Let me break down both and show how to implement either in Beancount.
The 50/30/20 Rule
The classic formula (popularized by Elizabeth Warren):
- 50% Needs: Housing, food, utilities, insurance, minimum debt payments
- 30% Wants: Entertainment, dining out, subscriptions, hobbies
- 20% Savings: Retirement contributions, emergency fund, extra debt payoff
Example on $6,000/month take-home:
- Needs: $3,000
- Wants: $1,800
- Savings: $1,200
The 60/30/10 Rule
A newer framework that acknowledges higher housing costs:
- 60% Needs: Same categories, but more realistic allocation
- 30% Wants: Same as above
- 10% Savings: More achievable for many
Example on $6,000/month:
- Needs: $3,600
- Wants: $1,800
- Savings: $600
Which is Better for FIRE?
Neither is ideal for aggressive FIRE pursuits.

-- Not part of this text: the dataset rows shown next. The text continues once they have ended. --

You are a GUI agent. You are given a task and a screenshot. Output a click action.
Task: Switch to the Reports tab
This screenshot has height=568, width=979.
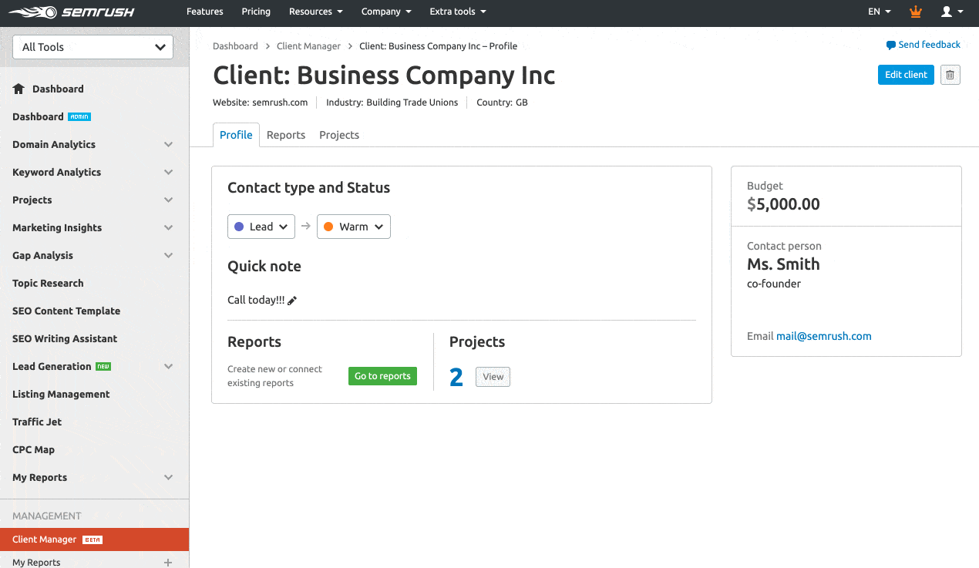pos(286,135)
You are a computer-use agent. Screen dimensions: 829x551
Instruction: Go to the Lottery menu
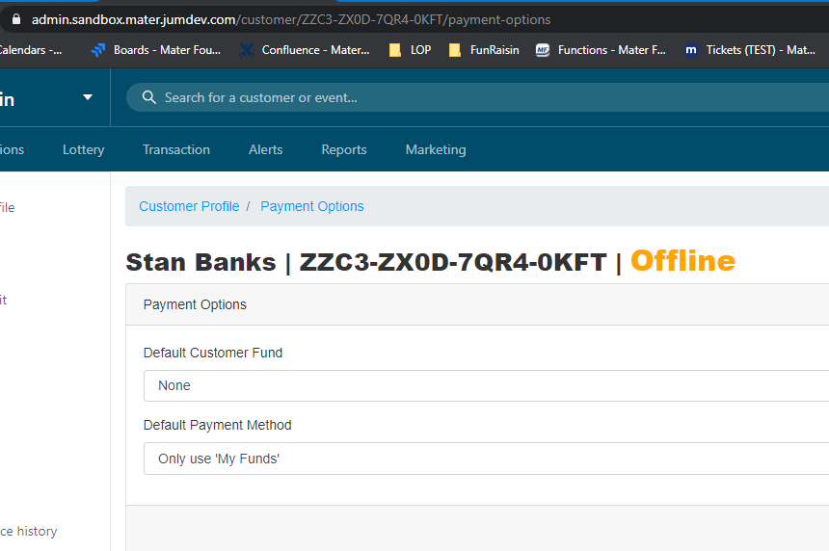click(83, 149)
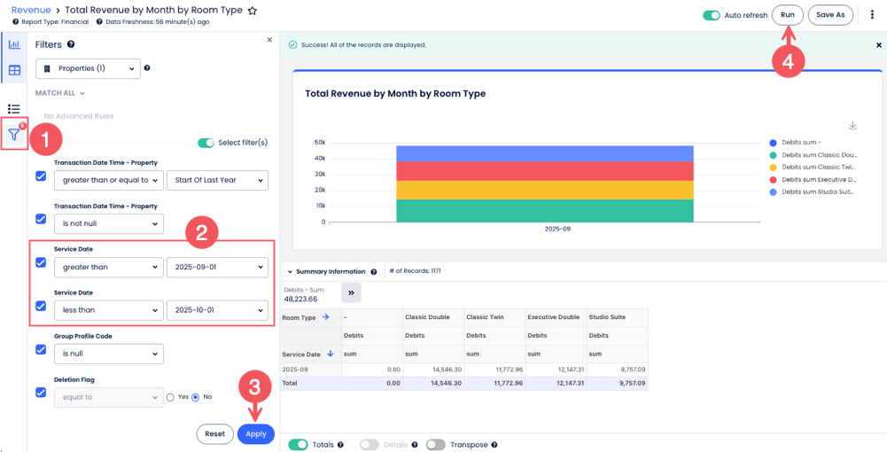This screenshot has width=887, height=452.
Task: Toggle the Auto refresh switch
Action: click(x=711, y=15)
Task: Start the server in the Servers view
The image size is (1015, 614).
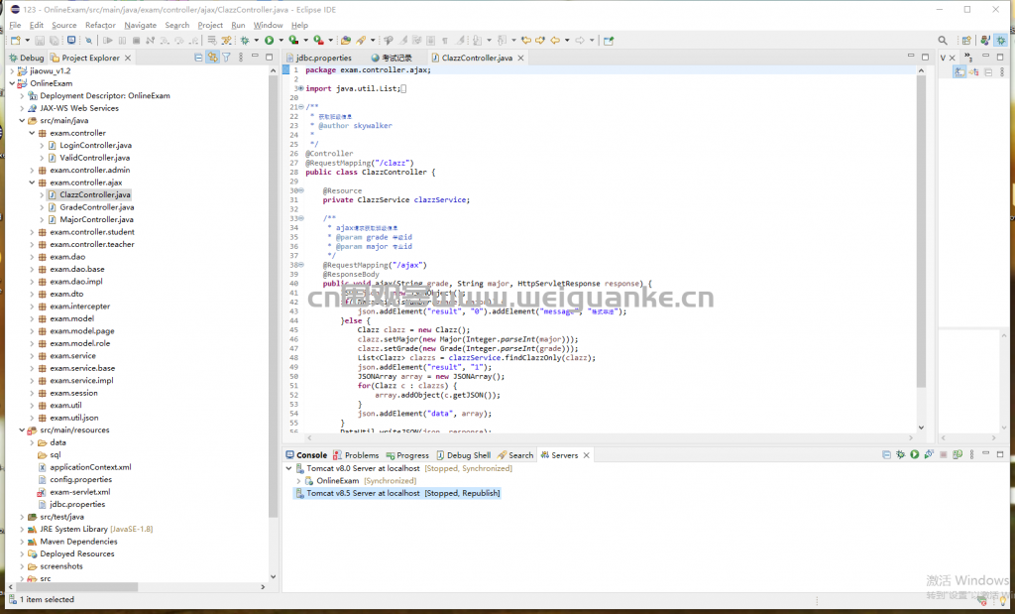Action: click(915, 454)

Most FIRE folks aim for 50%+ savings rates, which would look more like:
- 30% Needs
- 20% Wants
- 50% Savings
But these frameworks are still useful as sanity checks and starting points.
Implementing in Beancount
I use account tags to categorize:
; Define expense types
2020-01-01 open Expenses:Housing:Rent
budget-type: "need"
2020-01-01 open Expenses:Food:Groceries
budget-type: "need"
2020-01-01 open Expenses:Food:Restaurants
budget-type: "want"
2020-01-01 open Expenses:Entertainment:Streaming
budget-type: "want"
Then query to see your actual allocation:
SELECT
meta("budget-type") as type,
sum(position) as total,
sum(position) / 6000 as percentage ; adjust for your income
WHERE account ~ "Expenses"
AND year = 2026
GROUP BY meta("budget-type")
My Actual Numbers
Here’s what I tracked last month:
| Category | Amount | % of Income |
|---|---|---|
| Needs | $2,850 | 33.5% |
| Wants | $1,500 | 17.6% |
| Savings | $4,150 | 48.8% |
Not quite 50% savings, but close. The budget frameworks helped me identify that my “needs” are actually quite optimized—most of my spending variance is in “wants.”
The Real Value
These frameworks aren’t strict rules. Their value is in:
- Forcing categorization: Makes you think about each expense
- Identifying drift: When needs creep above 50%, something is off
- Setting baselines: Easier to improve when you have a target
Which Do You Use?
Do you follow any of these frameworks? Or have you developed your own allocation targets? Would love to see how others structure their Beancount budgets.